„Hash tables” are one type of data structure, they are good at storing data in sets made up of „keys” and „values”. As an example let’s imagine the data in the next table storead as an array:
We prepare few boxes for the array and stored data in them. Next let’s imagine looking up Stefan’s age – we don’t know what number Stefan’s box is in the array, thus, we need to search in order from the beginning. This operation is called a „linear search”.
1. The key’s stored in box 0 is Dan, which isn’t Stefan.
2. Box 1 isn’t Stefan either.
3. The key stored in box 2 matched Stefan.
By extracting the corresponding value, we learn that Stefan’s age is 25. In this way, the linear search operation caries a cost proportional the size of the data, it takes time to search through data when it’s stored in array – hash table solves this problem.
We will use data structure hash table and will add a new value to in it. Suppose we want to add Grigore’s age.
1. First step we will calculate a hash value for the key using the hash function ( a more detailed explanation of the „hash function” can be found elsewhere in this blog )
2. The result obtained in this case is 37
3. The has value is divided by the number of boxes in the hash table, 16, to find the remainder, the operation that fins the remainder of a division is called the „mod” operation.
4. The mod operation resulted in a value of 5. The data of „Grigore” is stored in box 5 of the array to match the result.
The previous operation will be repeated to store the other data. When storing the data of „Dan1”, we find the key’s hash value, and perform a mod operation on it using the number of boxes in the array, 16, the result was 11.

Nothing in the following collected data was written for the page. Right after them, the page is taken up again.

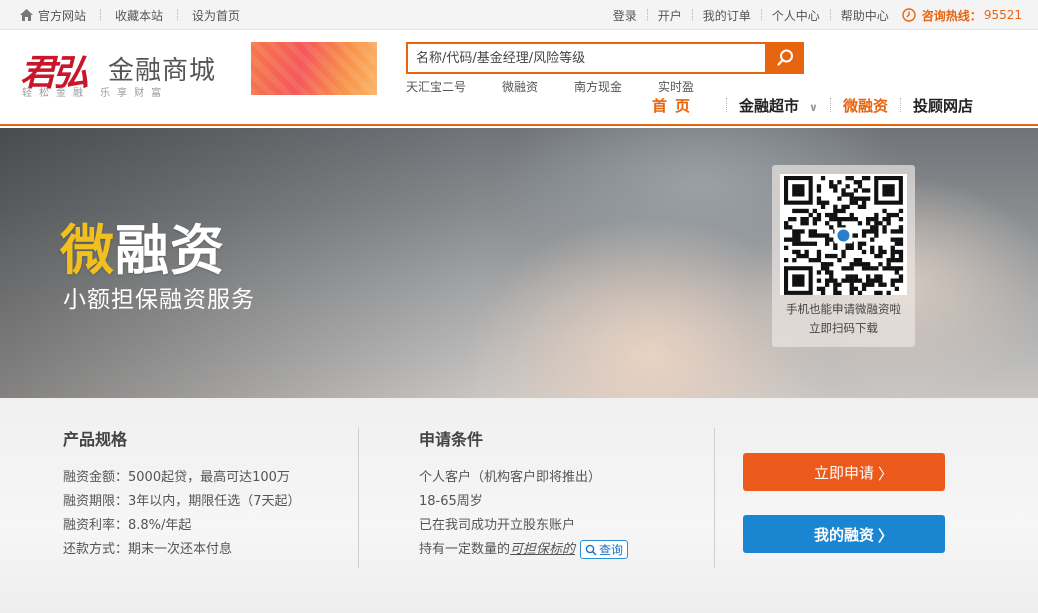  I want to click on condition-line-collateral: 持有一定数量的可担保标的 查询, so click(524, 550).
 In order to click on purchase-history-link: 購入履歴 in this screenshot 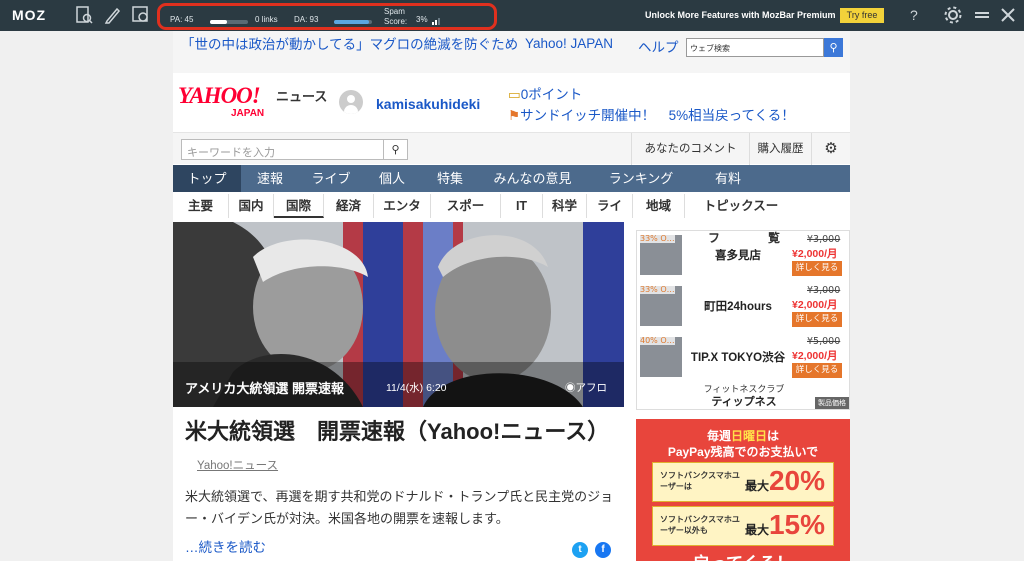, I will do `click(780, 149)`.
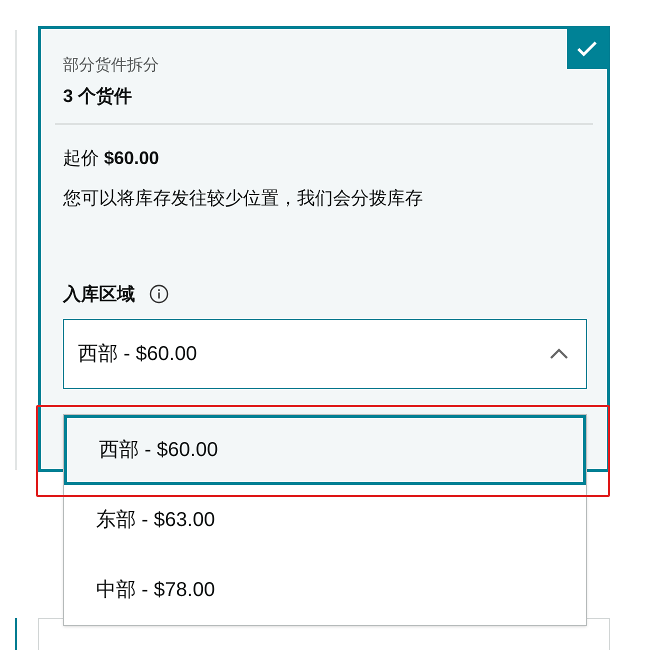  I want to click on card-title: 3 个货件, so click(98, 96).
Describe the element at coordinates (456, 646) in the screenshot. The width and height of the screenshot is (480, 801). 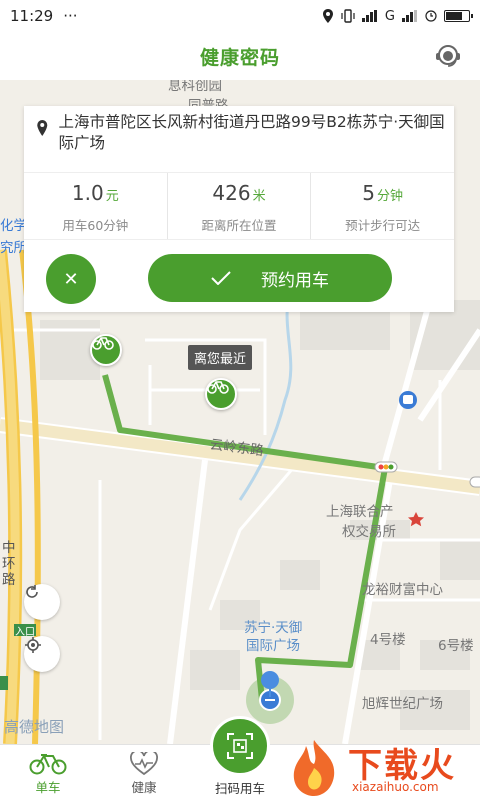
I see `map-label-bldg6: 6号楼` at that location.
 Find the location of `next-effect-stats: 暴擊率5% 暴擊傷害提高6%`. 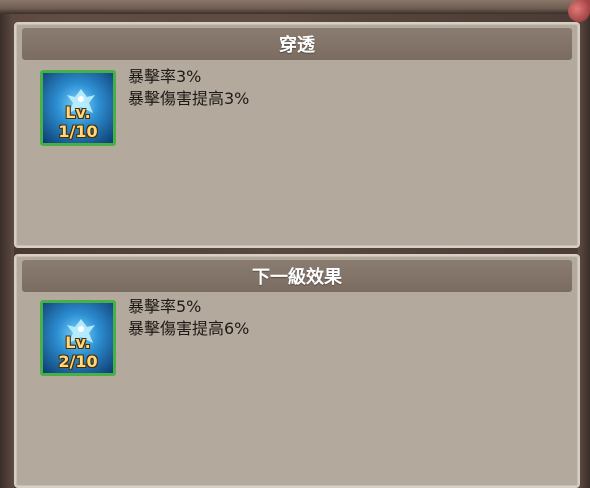

next-effect-stats: 暴擊率5% 暴擊傷害提高6% is located at coordinates (188, 318).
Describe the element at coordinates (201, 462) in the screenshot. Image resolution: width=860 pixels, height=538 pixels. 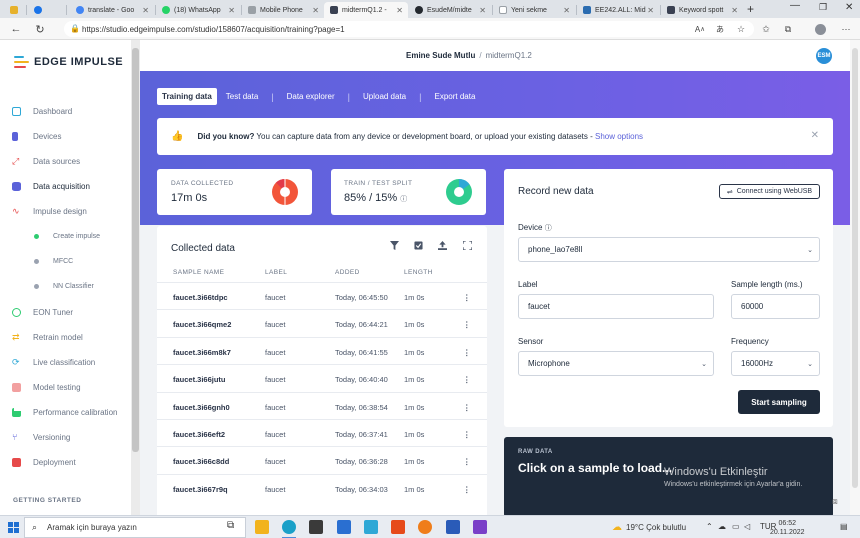
I see `sample-name-cell: faucet.3i66c8dd` at that location.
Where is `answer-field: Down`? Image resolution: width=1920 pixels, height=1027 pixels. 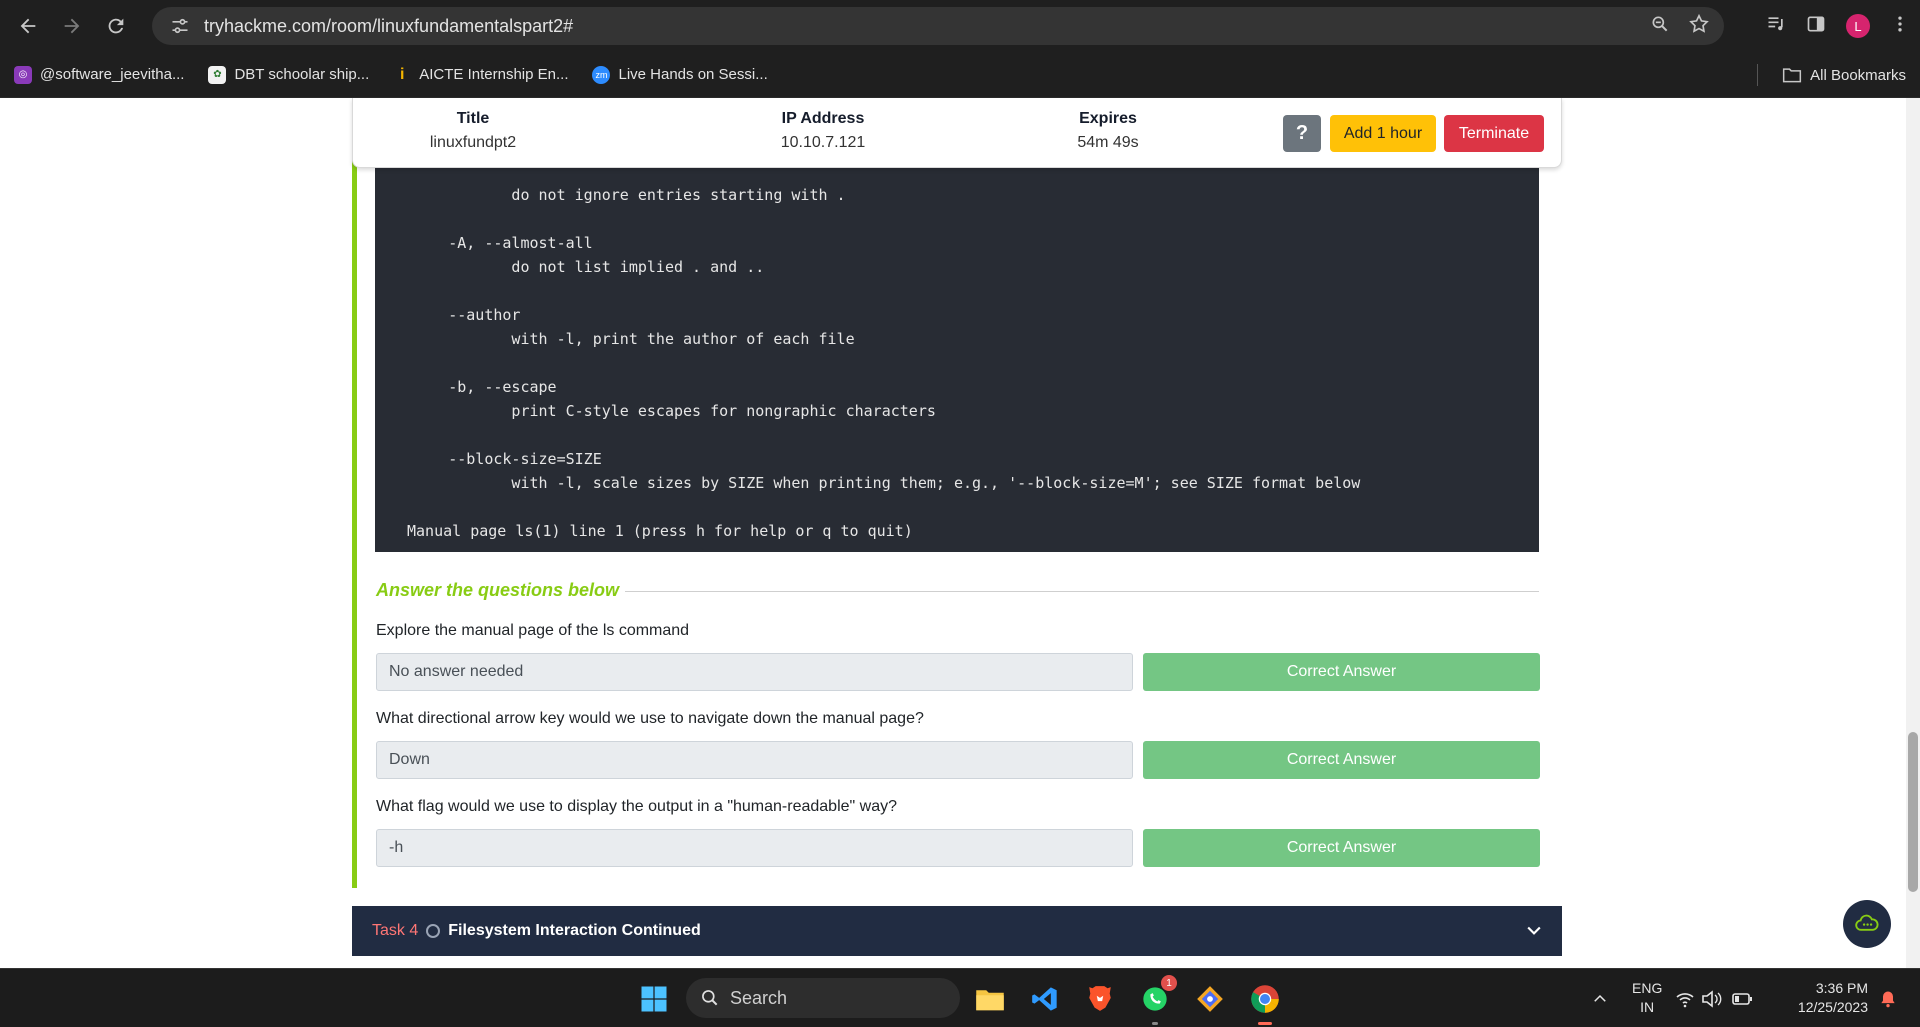 answer-field: Down is located at coordinates (754, 760).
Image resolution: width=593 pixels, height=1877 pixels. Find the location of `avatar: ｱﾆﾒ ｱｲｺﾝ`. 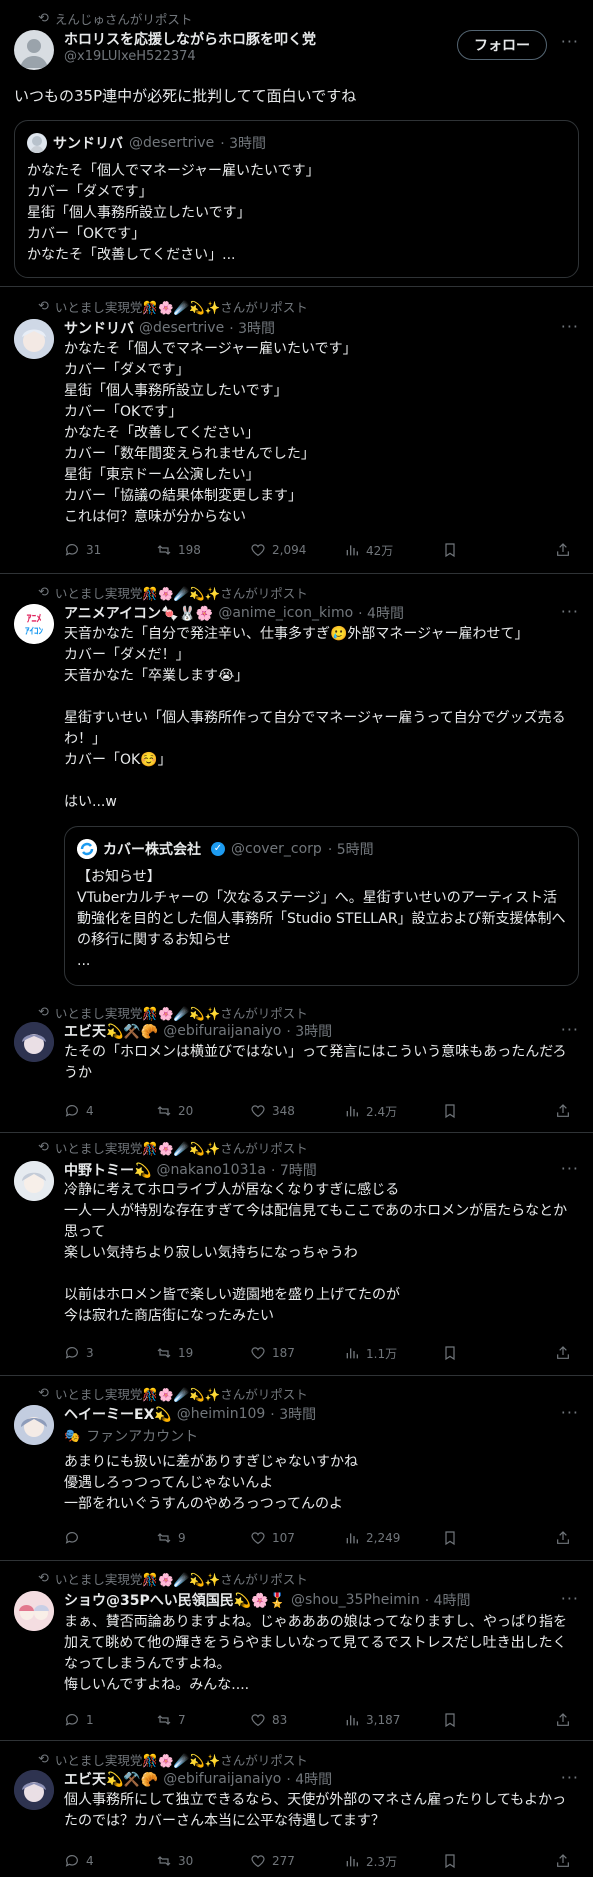

avatar: ｱﾆﾒ ｱｲｺﾝ is located at coordinates (34, 624).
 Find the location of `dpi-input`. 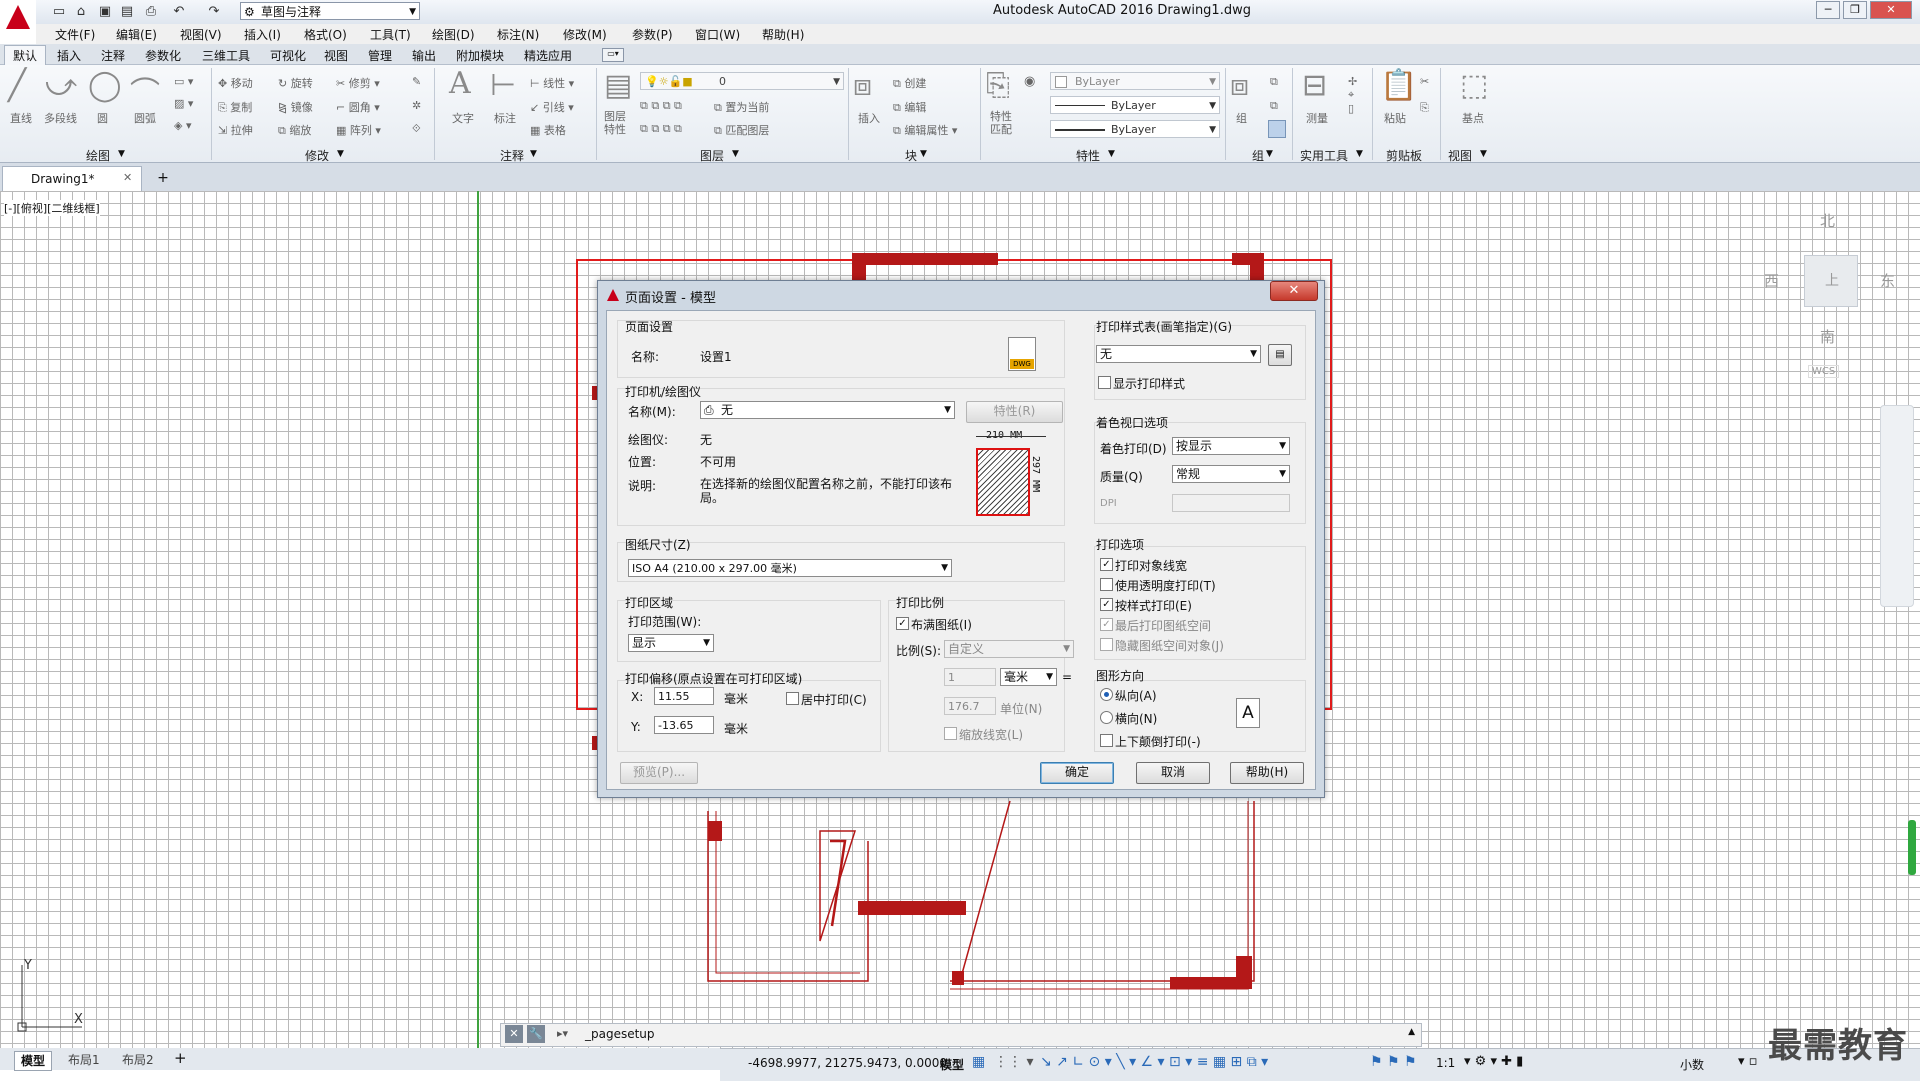

dpi-input is located at coordinates (1231, 503).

When storing data of Andreas, we find the key’s hash value, and perform a mod operation on it using the number of boxes in the array, 16. The result was 2, but when we try to store the data of „Andreas” in the box 2 of the array, the data of „Stefan” was already stored there. When something like this happens, boxes are connected to the existing data as list. There are several types of hash table structures, but the method that uses lists is called the „chain method”.
When storing the data of „Emma” we find the key’s hash value, and perform mod operation on it using the number of boxes in array, 16. The result was 2, because of the „Stefan” and „Andreas” data is in box 2 of the array, the data „Emma” will be connected as a list.
All data is finished being stored, and the hash table is complete. Let’s imagine looking up Grigore’s age.
In order to find out what box of the array Grigore is in, we find the key’s hash value, and perform a mod operation on it using the number of boxes in array, 16. The result was 5. The key for the data stored in box 5 of the array matched „Grigore”, by extracting its corresponding value, we learn that Grigore’s age is 26.
Let’s see what happens when looking up Emma’s age.
In order to find out what box of the array Emma is in, we find the key’s hash value, and perform mod operation on it using the number of boxes as in the array, 16. The result was 2. The key for data stored in box 2 of the array was „Stefan”, no „Emma” – so linear search is performed on the list starting with the data „Stefan”:
Data with the key „Andreas” was found which is not „Emma” – so linear search will continue:
On next iteration of linear search, data with the key „Emma” was found, by extracting its corresponding value, we learn that Emma’s age is 27.
As we can see, by using the hash function, hash tables are able to quickly access data within an array. When hash values overlap, lists are used, making it possible to flexibly handle an uncertain amount of data. When the size of an array used by hash table is too small, the overlaps increase, making linear searches more prevalent. Conversely, if the array size is too large, there will be many boxes with no data stored in them, wasting memory, so discretion is needed.
Hash tables, with their flexible data storage and fast lookup, are used in the associative arrays of programming languages.